E como é que vão conseguindo?

Felizmente, cumprimos alguns dos requisitos básicos para o desenvolvimento de atletas por intermédio dos nossos melhores treinadores, médicos, massagistas e fisioterapeutas.

Relativamente às estruturas, até temos um dos melhores Velódromos da Europa.

Mas afinal, o que é que falta?

Falta essencialmente a definição de uma política desportiva a médio-longo prazo que deve ter como missões: estruturar uma intervenção cirúrgica, no que à formação diz respeito (para que não se perca tanto potencial tão cedo); promover condições mais favoráveis à manutenção das equipas e colaborar com as mesmas de uma forma mais próxima e proactiva a nível da formação técnica nas mais variadas áreas; captação de financiamento para que sejam feitos investimentos estratégicos a nível material e estrutural, mais especificamente (mas não só) nas seleções nacionais e estruturas de apoio às mesmas.

Exposto o cenário actual, levanta-se a questão: E se Portugal fosse a maior incubadora de ciclistas da Europa?

A resposta é simples: só ainda não é, porque ainda não se estruturou uma resposta específica relativamente a essa possibilidade, muito por via da ausência de política desportiva. Digo isto, porque está de facto reunida a maior parte das condições necessárias para que isso aconteça.

A nível geográfico temos uma localização privilegiada a nível estratégico relativamente à convergência dos continentes Europeu, Americano e Africano. O que pode facilitar o intercâmbio entre equipas nacionais e internacionais. De facto, falta muita mobilidade às equipas de formação nacionais, o que é compreensível dados os seus orçamentos, mas se não vão as nacionais, que se criem condições para virem mais estrangeiras.

A nível material e estrutural, ainda tem que existir mais investimento por parte das organizações de maneira a melhor promover e credibilizar os eventos desportivos existentes, mas para uma primeira fase, estão reunidas as condições mínimas.

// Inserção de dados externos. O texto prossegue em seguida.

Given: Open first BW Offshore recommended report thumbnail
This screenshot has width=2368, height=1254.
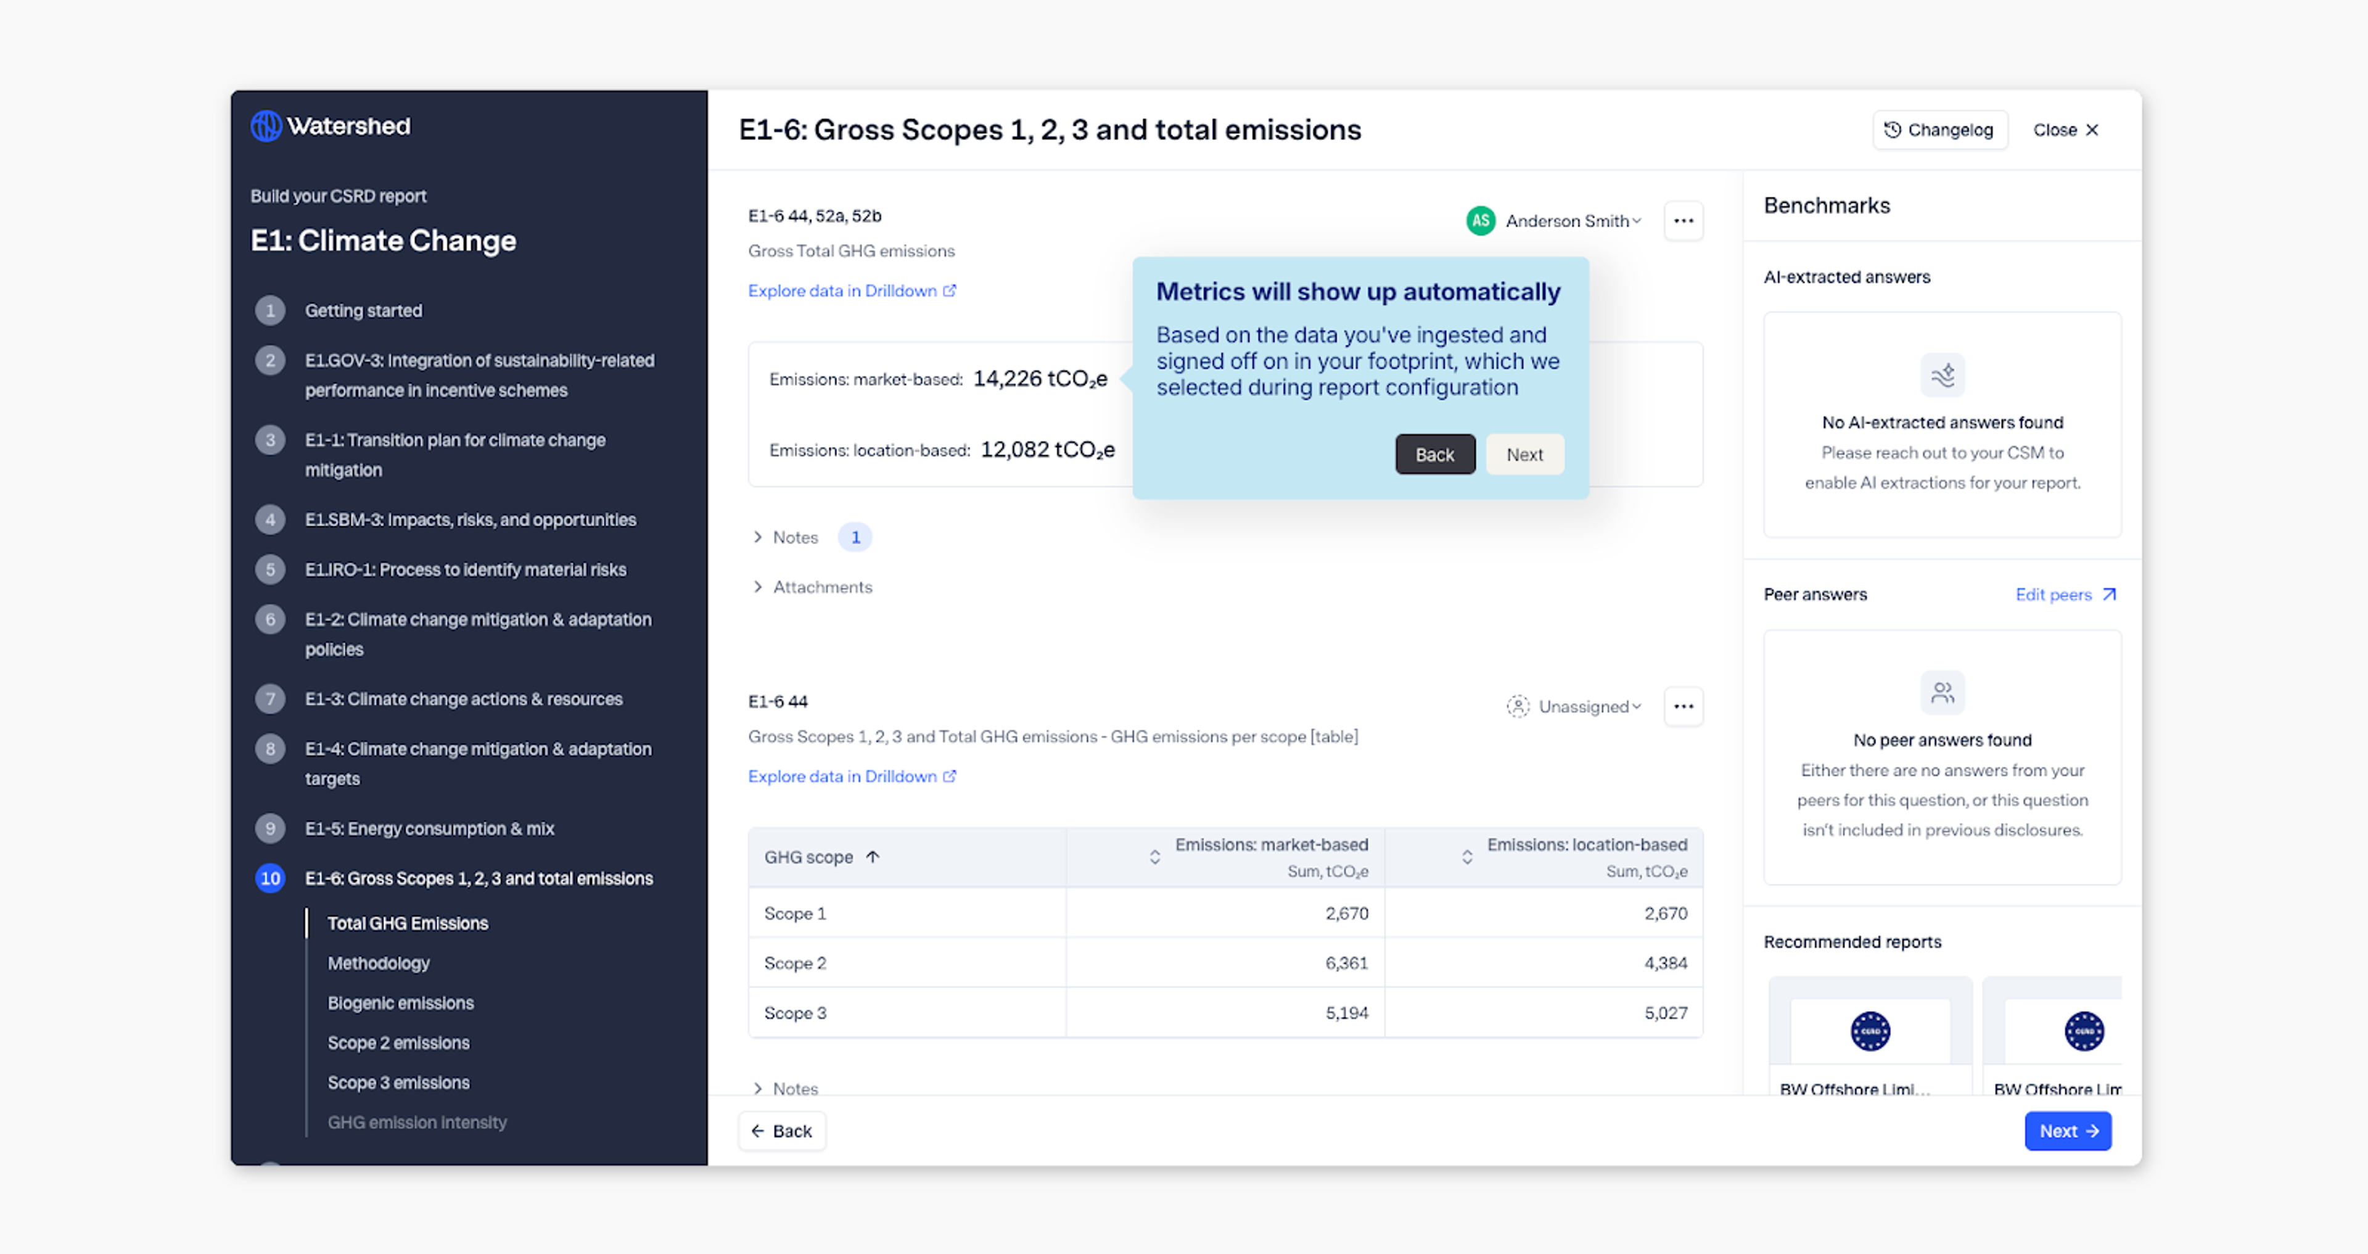Looking at the screenshot, I should 1870,1032.
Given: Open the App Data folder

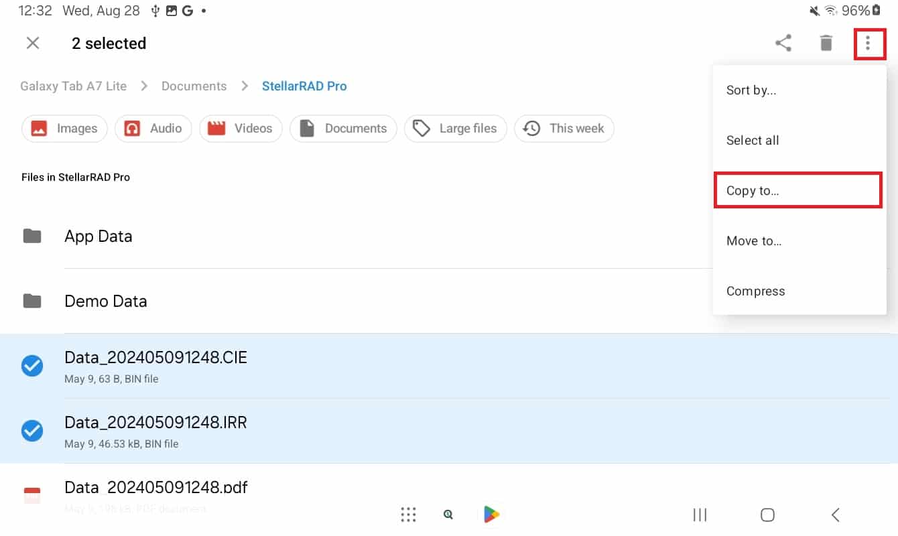Looking at the screenshot, I should click(98, 237).
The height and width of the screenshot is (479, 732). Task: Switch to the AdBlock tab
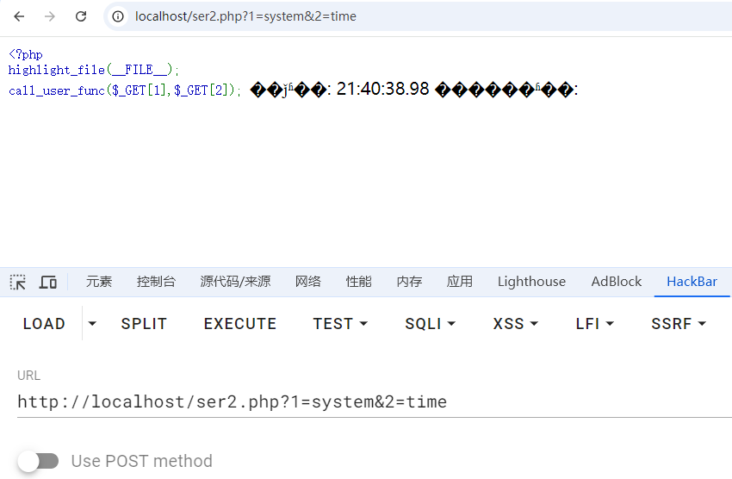(x=617, y=282)
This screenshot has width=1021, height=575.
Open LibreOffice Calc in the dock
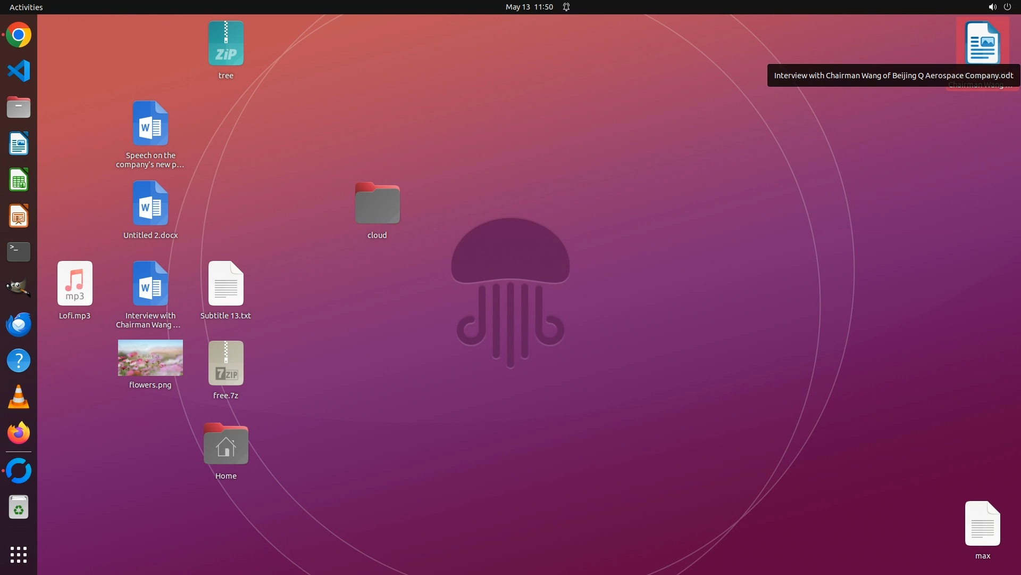(x=19, y=180)
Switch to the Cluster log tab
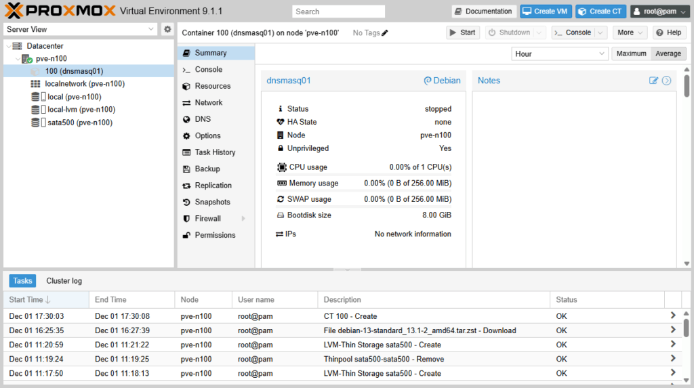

A nível de competitivo, somos dotados de um calendário ideal para que se comecem a preparar os próximos grandes valores da modalidade. Temos a dificuldade e extensão ideais.

A nível de conhecimento e acompanhamento científico, apenas faltam alguns meios para que o “volume de conhecimento” possa ser executado na sua plenitude, uma vez que, neste campo, estamos muito bem apetrechados!

Onde estamos menos bem, é na parte do financiamento e apoio por parte das entidades que governam o desporto nacional, algo que pode ser justificado, em parte, pela conjuntura político-económica do nosso país. Mas acredito, que se este projeto ficar bem definido e for bem apresentado, pode ter mais sucesso nestes campos dada a sua natureza internacional.

Vendo tudo isto de um ponto de vista mais abrangente, o encadeamento de todos os meios, experiências e conhecimentos, traduzir-se-á numa sedimentação e crescimento da modalidade, mesmo a nível qualitativo, repercutindo efeitos positivos em todas as partes envolvidas.

Em suma, esta é apenas uma base para uma possível solução, uma vez que um bom trabalho realizado desde a formação fará refletir os seus resultados ao longo da carreira/percurso do/a ciclista o que, por sua vez, compreende todo o espectro de atletas que compõem esta bela modalidade.